Таня повесила трубку и обернулась. Гордон ждал этого момента, чтобы заключить ее в объятия. Постояв так довольно долго, он посадил ее обратно в грузовик и повез к своему домику на ранчо позади загона. Тихо остановившись, он выключил фары.
Какое-то время они сидели молча. Они многое пережили за этот вечер, и Таня еще не до конца опомнилась. Сначала его выступление на родео, потом несравненно худшее испытание...
– Как ты себя чувствуешь, Танни? – участливо спросил Гордон.
– Кажется, нормально. – До ее дома отсюда всего четверть мили, но ей туда не хотелось. – Я всегда медленно прихожу в себя после таких встрясок.
– Хочешь зайти? – спросил он.
Он бы не обиделся, если бы Таня отказалась, предпочтя вернуться к себе и уснуть. Но ему хотелось побыть с ней еще, и он был готов нарушить предписание владельцев ранчо.
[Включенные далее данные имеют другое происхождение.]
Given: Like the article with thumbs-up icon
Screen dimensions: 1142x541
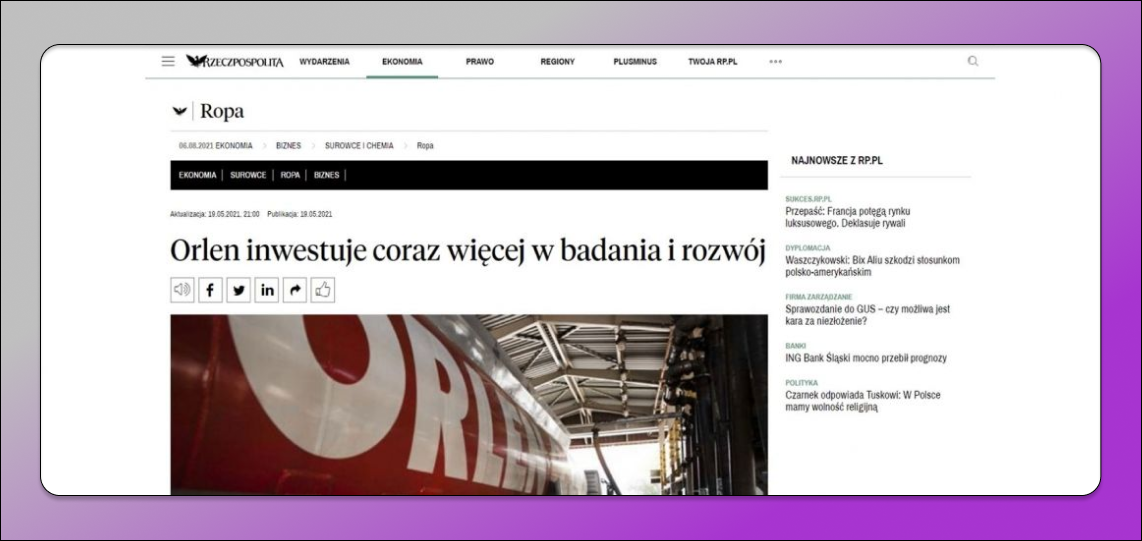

Лучше это, чем попасться на глаза у ее дома. Если бы кто-то увидел их вдвоем, он в любом случае лишился бы места, но Гордон уже несколько дней назад принял решение, что ради нее можно пожертвовать работой.
– Ты вовсе не обязана поступать вопреки своему желанию, Танни, – напомнил он ей тихо. – Если хочешь, я провожу тебя домой.
– Нет, лучше к тебе, – так же тихо ответила она.
Ей не терпелось посмотреть, как он живет, какими вещами себя окружил, что ему нравится. Но главное – ей хотелось быть с ним рядом.
– По-моему, вокруг пусто, но все равно лучше перестраховаться.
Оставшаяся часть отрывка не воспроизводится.